- WHAT YOU SHOULD DO -
Everything from the line with "Viewport: 1024px width, 499px height." to the final line of the records should be reproduced word for word, with both of those lines kept.

- THE INPUT -
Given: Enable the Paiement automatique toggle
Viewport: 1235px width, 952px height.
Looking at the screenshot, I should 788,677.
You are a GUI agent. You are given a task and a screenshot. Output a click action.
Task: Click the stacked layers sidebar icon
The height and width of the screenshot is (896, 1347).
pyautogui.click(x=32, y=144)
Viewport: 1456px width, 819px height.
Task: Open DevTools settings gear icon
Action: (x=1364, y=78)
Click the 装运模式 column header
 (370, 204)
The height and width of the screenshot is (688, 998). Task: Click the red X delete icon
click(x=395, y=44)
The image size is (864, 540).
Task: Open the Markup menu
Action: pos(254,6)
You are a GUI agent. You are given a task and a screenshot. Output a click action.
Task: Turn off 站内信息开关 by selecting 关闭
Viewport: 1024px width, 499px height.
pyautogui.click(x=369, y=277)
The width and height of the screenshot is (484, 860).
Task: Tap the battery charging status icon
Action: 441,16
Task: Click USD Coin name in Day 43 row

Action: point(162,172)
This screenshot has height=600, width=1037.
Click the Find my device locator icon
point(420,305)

- RESULT -
Viewport: 1024px width, 499px height.
pyautogui.click(x=369, y=277)
The width and height of the screenshot is (484, 860).
Task: Tap the battery charging status icon
Action: 441,16
Task: Click USD Coin name in Day 43 row

Action: point(162,172)
This screenshot has height=600, width=1037.
Click the Find my device locator icon
point(420,305)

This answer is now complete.